# Top 3 Book Series?



## Atenza Coltheart (Apr 19, 2010)

Title is self-explanatory.

I don't know how to order them but, here they are: The Night Angel Trilogy by Brent Weeks, Crank (And the other books) by Ellen Hopkins, and Wicked Ties, Decadent, and Delicious by Shayla Black.


----------



## HannibalLecter (Apr 18, 2010)

Haven't read 'em all, but I own (some of) them:
Lord of the Rings
Bourne Identity
Godfather
Dark Tower


----------



## SanArutha (Apr 26, 2010)

The Lord Of The Rings 
The Riftwar Series
A Song Of Ice And Fire


----------



## Mutatio NOmenis (Jun 22, 2009)

LOTR, Harry Potter, and Inheiritance. I know, I like Christopher Paolini, burn me alive. I do not like thrillers. I do not identify at all with the protagonists (frequently SP's who pull a lot of shit that I would consider just plain douchebaggy.)


----------



## heartturnedtoporcelain (Apr 9, 2010)

Gore Vidal's Empire series
The Hornblower books.
Gormenghast.


----------



## Calvaire (Nov 14, 2009)

Atenza Coltheart said:


> Title is self-explanatory.
> 
> Crank (And the other books) by Ellen Hopkins


I love those books,and her writing style is great.

I don't really read series,but I do read anything by Milan Kundera,it's an addiction.

Going back some years I really love the Hatchet series.


----------



## Siggy (May 25, 2009)

foundation trilogy 
Hitchhikers guide to the galaxy
the Lord of the rings


----------



## RedDeath9 (Apr 22, 2010)

SanArutha said:


> A Song Of Ice And Fire


Win. Pure fucking win.

A Song of Ice and Fire
Wheel of Time
The Enderverse


----------



## Narrator (Oct 11, 2009)

Robin Jarvis books - he's done a few series
Harry Potter
Troy (David Gemmell)


----------



## crazypenguin26 (May 1, 2010)

Atenza Coltheart said:


> The Night Angel Trilogy by Brent Weeks


I loved that series 


I'm gonna have to say the best three are The Women Of The Otherworld by Kelley Armstrong, Harry Potter, and The MYTH series by Robert Asprin.


----------



## Raindrops (May 2, 2010)

Harry Potter
Narnia
Noughts and Crosses <3 This should really be made into films.

:happy:

Tried reading LotR many times, it should be my cup of tea, but I can't relate to the characters, any book that doesn't do that for me fails to maintain my interest.


----------



## Geodude (Nov 22, 2009)

Philip Pullman's "His Dark Material's" Series. Beautifully written, thought provoking steampunk, with some fascinating philosophical and theological insight.

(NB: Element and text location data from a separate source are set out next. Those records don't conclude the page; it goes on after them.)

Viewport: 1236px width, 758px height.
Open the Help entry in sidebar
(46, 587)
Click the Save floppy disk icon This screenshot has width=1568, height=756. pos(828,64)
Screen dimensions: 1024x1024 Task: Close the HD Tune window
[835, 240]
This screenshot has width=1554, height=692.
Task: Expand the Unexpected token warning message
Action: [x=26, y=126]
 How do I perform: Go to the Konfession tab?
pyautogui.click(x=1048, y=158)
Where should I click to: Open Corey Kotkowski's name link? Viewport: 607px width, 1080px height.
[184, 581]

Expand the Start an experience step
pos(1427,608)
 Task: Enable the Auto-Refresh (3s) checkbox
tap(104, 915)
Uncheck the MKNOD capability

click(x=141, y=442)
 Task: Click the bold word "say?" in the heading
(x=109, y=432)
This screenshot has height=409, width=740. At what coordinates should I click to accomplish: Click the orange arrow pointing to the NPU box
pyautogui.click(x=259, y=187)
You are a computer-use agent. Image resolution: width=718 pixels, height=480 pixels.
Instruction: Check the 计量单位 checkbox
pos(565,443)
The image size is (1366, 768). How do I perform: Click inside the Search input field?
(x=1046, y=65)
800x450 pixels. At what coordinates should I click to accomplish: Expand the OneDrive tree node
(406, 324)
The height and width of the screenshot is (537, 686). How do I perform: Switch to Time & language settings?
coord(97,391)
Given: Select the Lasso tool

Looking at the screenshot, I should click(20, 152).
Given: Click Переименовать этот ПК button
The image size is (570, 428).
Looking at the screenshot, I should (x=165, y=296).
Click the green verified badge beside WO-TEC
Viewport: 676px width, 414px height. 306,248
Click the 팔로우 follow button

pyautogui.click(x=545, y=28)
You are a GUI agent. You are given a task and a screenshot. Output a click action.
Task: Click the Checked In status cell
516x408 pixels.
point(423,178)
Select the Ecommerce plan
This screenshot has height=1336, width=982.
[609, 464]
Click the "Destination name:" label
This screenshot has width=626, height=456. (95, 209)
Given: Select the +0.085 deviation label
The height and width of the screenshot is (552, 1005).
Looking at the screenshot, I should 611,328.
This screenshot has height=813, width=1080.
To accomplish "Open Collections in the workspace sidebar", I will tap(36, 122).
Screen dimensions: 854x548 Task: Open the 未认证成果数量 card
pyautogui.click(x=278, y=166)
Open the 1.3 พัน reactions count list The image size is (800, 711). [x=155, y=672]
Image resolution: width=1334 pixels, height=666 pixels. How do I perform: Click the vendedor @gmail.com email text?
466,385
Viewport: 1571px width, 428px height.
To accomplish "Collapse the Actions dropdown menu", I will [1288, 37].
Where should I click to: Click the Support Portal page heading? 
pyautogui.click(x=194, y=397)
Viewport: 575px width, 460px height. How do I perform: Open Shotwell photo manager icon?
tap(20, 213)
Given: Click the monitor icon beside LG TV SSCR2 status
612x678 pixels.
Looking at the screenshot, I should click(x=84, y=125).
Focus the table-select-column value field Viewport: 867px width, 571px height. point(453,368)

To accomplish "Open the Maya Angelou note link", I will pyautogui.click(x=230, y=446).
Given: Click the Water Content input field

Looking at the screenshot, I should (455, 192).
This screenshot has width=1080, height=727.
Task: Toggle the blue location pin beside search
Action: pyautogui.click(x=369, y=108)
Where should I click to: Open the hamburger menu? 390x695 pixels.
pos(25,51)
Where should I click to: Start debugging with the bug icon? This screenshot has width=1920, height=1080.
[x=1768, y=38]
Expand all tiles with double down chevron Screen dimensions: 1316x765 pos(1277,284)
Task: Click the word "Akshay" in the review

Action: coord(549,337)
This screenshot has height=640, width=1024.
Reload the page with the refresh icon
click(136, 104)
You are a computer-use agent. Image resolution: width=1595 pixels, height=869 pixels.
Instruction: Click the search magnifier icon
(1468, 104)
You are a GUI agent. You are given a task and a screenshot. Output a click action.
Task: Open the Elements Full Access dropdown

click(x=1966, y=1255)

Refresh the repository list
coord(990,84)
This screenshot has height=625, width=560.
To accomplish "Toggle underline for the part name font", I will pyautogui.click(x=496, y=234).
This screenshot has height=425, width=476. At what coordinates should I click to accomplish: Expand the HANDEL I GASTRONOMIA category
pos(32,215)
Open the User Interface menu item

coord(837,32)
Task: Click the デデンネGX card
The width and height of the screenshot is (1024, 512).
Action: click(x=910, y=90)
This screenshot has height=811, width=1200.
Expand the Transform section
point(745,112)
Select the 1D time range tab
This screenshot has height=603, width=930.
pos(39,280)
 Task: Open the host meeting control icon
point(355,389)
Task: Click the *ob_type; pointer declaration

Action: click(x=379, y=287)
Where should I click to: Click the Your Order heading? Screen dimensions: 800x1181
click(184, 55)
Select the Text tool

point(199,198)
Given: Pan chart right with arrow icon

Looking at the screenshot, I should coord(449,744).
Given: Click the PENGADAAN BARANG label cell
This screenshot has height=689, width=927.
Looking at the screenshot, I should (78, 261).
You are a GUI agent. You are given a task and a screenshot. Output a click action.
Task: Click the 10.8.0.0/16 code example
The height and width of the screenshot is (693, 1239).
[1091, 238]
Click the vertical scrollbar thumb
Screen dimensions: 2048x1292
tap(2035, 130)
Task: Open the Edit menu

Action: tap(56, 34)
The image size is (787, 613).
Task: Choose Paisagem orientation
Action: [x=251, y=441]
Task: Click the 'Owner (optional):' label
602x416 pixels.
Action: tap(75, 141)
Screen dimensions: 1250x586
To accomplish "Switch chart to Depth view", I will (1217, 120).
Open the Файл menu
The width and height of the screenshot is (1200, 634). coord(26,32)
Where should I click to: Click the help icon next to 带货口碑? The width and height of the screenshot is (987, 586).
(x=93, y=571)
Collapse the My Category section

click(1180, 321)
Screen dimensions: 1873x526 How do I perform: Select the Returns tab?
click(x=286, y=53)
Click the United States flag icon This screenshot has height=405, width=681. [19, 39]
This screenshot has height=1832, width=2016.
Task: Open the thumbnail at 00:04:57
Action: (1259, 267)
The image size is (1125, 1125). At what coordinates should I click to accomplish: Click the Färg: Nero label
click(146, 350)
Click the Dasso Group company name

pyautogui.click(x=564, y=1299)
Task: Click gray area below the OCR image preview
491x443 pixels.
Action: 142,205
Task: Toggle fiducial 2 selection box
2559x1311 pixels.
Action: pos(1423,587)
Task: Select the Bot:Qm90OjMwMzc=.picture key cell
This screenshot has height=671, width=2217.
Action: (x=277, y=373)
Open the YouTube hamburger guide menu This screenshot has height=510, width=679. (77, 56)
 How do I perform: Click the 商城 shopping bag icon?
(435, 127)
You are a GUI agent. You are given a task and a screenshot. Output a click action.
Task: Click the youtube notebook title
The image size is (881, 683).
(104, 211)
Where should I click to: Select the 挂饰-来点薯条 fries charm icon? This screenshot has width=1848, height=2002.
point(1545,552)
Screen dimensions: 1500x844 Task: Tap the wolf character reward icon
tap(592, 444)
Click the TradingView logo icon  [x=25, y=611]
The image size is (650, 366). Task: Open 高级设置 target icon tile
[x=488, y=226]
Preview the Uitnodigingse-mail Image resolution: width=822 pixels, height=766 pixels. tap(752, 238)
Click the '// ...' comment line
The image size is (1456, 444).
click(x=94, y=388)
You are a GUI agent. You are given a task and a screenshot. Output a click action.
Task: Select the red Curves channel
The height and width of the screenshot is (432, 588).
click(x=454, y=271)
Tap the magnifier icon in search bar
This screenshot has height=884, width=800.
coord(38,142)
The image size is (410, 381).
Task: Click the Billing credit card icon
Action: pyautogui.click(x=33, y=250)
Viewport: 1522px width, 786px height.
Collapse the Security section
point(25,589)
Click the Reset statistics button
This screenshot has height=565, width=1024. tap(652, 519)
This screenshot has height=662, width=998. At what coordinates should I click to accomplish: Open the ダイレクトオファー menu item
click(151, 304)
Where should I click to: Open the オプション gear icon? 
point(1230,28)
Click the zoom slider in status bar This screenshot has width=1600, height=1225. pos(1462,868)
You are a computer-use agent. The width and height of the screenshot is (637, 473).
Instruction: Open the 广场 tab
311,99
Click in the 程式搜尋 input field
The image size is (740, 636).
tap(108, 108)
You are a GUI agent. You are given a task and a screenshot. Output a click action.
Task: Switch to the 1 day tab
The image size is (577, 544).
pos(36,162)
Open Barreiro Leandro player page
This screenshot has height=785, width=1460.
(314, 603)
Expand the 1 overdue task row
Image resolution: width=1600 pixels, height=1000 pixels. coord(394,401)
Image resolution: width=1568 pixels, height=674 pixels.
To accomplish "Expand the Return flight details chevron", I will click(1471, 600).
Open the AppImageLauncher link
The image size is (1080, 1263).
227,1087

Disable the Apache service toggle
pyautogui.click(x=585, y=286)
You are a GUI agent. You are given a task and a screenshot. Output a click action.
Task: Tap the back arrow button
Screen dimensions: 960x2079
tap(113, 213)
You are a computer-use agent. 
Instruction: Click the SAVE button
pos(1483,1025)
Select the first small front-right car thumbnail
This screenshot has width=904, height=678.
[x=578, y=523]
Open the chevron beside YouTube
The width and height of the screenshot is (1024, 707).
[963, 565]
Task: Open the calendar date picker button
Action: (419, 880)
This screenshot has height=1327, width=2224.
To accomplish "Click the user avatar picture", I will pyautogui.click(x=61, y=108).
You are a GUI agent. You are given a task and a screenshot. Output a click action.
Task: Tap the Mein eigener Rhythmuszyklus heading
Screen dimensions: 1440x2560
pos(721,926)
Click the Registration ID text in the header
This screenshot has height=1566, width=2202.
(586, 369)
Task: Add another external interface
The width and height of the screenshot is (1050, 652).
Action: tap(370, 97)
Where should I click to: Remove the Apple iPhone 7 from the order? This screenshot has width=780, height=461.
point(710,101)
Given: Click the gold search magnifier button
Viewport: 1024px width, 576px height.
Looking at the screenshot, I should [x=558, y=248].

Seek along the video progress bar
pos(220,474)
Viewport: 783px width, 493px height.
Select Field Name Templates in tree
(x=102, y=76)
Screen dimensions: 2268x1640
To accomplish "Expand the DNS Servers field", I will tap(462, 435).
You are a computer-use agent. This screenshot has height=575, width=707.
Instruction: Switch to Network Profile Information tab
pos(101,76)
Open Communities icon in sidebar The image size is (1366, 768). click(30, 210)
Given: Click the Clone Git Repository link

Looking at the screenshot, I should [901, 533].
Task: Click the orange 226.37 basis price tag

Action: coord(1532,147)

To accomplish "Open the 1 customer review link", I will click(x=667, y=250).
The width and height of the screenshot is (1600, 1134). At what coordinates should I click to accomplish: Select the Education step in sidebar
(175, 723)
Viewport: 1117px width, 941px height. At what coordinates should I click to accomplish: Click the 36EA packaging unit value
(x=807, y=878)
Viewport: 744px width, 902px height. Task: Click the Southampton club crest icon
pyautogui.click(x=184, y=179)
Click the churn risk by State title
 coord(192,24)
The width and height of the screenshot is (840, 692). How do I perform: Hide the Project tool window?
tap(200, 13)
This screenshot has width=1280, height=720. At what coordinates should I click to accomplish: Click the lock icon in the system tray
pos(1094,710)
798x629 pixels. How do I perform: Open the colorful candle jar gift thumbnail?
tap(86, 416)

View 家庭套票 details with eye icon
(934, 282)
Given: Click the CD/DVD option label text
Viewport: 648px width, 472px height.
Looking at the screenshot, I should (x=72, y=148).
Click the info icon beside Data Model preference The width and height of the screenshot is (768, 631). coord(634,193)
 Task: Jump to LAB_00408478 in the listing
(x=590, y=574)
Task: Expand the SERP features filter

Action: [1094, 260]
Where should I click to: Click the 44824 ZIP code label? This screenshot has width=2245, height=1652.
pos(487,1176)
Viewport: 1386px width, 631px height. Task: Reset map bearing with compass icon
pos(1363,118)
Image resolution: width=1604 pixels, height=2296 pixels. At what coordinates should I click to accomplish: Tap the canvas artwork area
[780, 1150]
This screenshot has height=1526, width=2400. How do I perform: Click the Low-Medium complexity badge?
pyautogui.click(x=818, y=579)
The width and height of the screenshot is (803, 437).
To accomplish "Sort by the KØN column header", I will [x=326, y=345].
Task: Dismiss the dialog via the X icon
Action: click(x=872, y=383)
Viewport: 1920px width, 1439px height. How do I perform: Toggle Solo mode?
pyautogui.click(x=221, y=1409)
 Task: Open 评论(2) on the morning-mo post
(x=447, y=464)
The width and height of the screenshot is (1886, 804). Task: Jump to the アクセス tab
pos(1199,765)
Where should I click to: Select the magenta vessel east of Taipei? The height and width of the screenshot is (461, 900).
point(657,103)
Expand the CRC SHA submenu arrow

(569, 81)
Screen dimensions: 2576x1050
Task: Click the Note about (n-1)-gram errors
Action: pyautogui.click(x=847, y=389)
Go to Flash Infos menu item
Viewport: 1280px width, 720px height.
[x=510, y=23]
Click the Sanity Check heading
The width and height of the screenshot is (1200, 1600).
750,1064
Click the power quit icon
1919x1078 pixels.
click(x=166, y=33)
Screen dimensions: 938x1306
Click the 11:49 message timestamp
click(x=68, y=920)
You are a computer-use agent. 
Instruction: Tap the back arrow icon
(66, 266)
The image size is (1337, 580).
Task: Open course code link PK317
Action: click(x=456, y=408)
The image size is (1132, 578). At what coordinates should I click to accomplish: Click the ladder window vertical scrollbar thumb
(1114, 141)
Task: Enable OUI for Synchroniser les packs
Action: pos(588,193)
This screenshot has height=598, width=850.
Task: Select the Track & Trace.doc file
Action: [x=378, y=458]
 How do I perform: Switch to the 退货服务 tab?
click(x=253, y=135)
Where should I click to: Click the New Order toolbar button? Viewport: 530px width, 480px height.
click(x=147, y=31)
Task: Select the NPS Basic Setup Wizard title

Iain M Banks "Culture" series. Amazing Space Opera. Cool ideas, sex, violence, sarcasm, and a decided left wing bias.

Kim Stanley Robinson's "Mars Trilogy". Deep, difficult, deatailed, and amazing. They reward the effort.


----------



## insanity48amylee (May 6, 2010)

Twilight
Vampire Academy
Blue Bloods


----------



## Dark Noble (Apr 17, 2010)

At the moment:

The darkest powers series
Vampire Academy
Hunger Games/Gracling series (Couldn't pick just one)


----------



## Llanis (Apr 14, 2010)

*book series*

Wheel of Time - Great character, and world developement
Agatha Christie - Poirot books- Love well written mysteries
Timothy Zahn's Star Wars books- Original character, and good writing in a pre-existing environment.


----------



## Nasmoe (Nov 11, 2009)

Mildred D. Taylor's Logan book series
God Don't Like Ugly Series.
Harry Potter Series.


----------